**Work to do:**
Reproduce the following listing line for line, without altering any wording, numbers, spacing, or punctuation.

══════════

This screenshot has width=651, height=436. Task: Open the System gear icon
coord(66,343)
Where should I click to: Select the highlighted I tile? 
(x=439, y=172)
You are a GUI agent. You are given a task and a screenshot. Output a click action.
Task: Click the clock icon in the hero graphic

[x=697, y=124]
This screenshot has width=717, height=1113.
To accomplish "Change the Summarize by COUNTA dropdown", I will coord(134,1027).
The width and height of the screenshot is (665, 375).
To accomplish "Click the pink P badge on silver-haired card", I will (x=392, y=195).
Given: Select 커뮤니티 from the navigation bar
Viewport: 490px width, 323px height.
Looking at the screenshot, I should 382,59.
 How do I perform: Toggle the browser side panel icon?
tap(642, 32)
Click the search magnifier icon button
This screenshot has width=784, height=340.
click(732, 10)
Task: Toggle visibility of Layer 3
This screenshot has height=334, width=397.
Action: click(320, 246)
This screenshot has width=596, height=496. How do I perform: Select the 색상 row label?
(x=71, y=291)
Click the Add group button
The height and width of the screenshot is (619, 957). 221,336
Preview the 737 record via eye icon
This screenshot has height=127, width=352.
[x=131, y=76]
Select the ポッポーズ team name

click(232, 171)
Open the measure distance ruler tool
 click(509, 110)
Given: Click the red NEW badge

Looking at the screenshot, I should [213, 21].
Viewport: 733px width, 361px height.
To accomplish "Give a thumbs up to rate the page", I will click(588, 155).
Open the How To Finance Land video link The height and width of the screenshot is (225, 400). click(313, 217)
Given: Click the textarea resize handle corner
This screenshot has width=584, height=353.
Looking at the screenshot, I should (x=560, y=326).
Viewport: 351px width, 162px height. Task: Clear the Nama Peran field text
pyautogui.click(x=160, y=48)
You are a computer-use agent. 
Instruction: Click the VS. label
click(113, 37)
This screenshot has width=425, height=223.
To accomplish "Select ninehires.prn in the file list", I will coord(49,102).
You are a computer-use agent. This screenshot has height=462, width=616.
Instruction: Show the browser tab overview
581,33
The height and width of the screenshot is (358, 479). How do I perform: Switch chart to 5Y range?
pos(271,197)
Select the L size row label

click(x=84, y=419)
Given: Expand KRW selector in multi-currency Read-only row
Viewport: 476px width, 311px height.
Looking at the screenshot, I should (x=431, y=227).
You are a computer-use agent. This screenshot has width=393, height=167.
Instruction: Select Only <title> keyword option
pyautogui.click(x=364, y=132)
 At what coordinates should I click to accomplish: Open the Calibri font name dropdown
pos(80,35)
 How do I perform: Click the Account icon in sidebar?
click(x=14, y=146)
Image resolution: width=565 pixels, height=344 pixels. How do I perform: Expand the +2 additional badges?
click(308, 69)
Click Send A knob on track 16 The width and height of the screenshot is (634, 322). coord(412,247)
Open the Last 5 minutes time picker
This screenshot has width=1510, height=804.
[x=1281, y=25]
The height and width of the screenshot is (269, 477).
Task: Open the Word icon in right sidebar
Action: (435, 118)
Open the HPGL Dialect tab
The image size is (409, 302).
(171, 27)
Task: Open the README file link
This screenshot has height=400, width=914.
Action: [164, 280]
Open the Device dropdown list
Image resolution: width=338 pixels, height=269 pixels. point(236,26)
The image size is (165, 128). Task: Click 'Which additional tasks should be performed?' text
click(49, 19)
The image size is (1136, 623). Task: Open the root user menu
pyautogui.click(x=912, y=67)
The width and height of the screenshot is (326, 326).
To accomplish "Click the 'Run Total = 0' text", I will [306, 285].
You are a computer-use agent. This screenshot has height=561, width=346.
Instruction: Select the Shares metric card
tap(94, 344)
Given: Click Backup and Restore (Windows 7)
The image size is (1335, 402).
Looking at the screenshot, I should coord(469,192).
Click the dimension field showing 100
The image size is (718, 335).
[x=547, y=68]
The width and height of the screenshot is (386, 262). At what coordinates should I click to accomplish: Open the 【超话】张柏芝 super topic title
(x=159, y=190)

══════════

**Solved problem:**
This screenshot has width=651, height=436. Task: Open the System gear icon
coord(66,343)
Where should I click to: Select the highlighted I tile? 
(x=439, y=172)
You are a GUI agent. You are given a task and a screenshot. Output a click action.
Task: Click the clock icon in the hero graphic

[x=697, y=124]
This screenshot has width=717, height=1113.
To accomplish "Change the Summarize by COUNTA dropdown", I will coord(134,1027).
The width and height of the screenshot is (665, 375).
To accomplish "Click the pink P badge on silver-haired card", I will (x=392, y=195).
Given: Select 커뮤니티 from the navigation bar
Viewport: 490px width, 323px height.
Looking at the screenshot, I should 382,59.
 How do I perform: Toggle the browser side panel icon?
tap(642, 32)
Click the search magnifier icon button
This screenshot has width=784, height=340.
click(732, 10)
Task: Toggle visibility of Layer 3
This screenshot has height=334, width=397.
Action: click(320, 246)
This screenshot has width=596, height=496. How do I perform: Select the 색상 row label?
(x=71, y=291)
Click the Add group button
The height and width of the screenshot is (619, 957). 221,336
Preview the 737 record via eye icon
This screenshot has height=127, width=352.
[x=131, y=76]
Select the ポッポーズ team name

click(232, 171)
Open the measure distance ruler tool
 click(509, 110)
Given: Click the red NEW badge

Looking at the screenshot, I should [213, 21].
Viewport: 733px width, 361px height.
To accomplish "Give a thumbs up to rate the page", I will click(588, 155).
Open the How To Finance Land video link The height and width of the screenshot is (225, 400). click(313, 217)
Given: Click the textarea resize handle corner
This screenshot has width=584, height=353.
Looking at the screenshot, I should (x=560, y=326).
Viewport: 351px width, 162px height. Task: Clear the Nama Peran field text
pyautogui.click(x=160, y=48)
You are a computer-use agent. 
Instruction: Click the VS. label
click(113, 37)
This screenshot has width=425, height=223.
To accomplish "Select ninehires.prn in the file list", I will coord(49,102).
You are a computer-use agent. This screenshot has height=462, width=616.
Instruction: Show the browser tab overview
581,33
The height and width of the screenshot is (358, 479). How do I perform: Switch chart to 5Y range?
pos(271,197)
Select the L size row label

click(x=84, y=419)
Given: Expand KRW selector in multi-currency Read-only row
Viewport: 476px width, 311px height.
Looking at the screenshot, I should (x=431, y=227).
You are a computer-use agent. This screenshot has width=393, height=167.
Instruction: Select Only <title> keyword option
pyautogui.click(x=364, y=132)
 At what coordinates should I click to accomplish: Open the Calibri font name dropdown
pos(80,35)
 How do I perform: Click the Account icon in sidebar?
click(x=14, y=146)
Image resolution: width=565 pixels, height=344 pixels. How do I perform: Expand the +2 additional badges?
click(308, 69)
Click Send A knob on track 16 The width and height of the screenshot is (634, 322). coord(412,247)
Open the Last 5 minutes time picker
This screenshot has width=1510, height=804.
[x=1281, y=25]
The height and width of the screenshot is (269, 477).
Task: Open the Word icon in right sidebar
Action: (435, 118)
Open the HPGL Dialect tab
The image size is (409, 302).
(171, 27)
Task: Open the README file link
This screenshot has height=400, width=914.
Action: [164, 280]
Open the Device dropdown list
Image resolution: width=338 pixels, height=269 pixels. point(236,26)
The image size is (165, 128). Task: Click 'Which additional tasks should be performed?' text
click(49, 19)
The image size is (1136, 623). Task: Open the root user menu
pyautogui.click(x=912, y=67)
The width and height of the screenshot is (326, 326).
To accomplish "Click the 'Run Total = 0' text", I will [306, 285].
You are a computer-use agent. This screenshot has height=561, width=346.
Instruction: Select the Shares metric card
tap(94, 344)
Given: Click Backup and Restore (Windows 7)
The image size is (1335, 402).
Looking at the screenshot, I should coord(469,192).
Click the dimension field showing 100
The image size is (718, 335).
[x=547, y=68]
The width and height of the screenshot is (386, 262). At what coordinates should I click to accomplish: Open the 【超话】张柏芝 super topic title
(x=159, y=190)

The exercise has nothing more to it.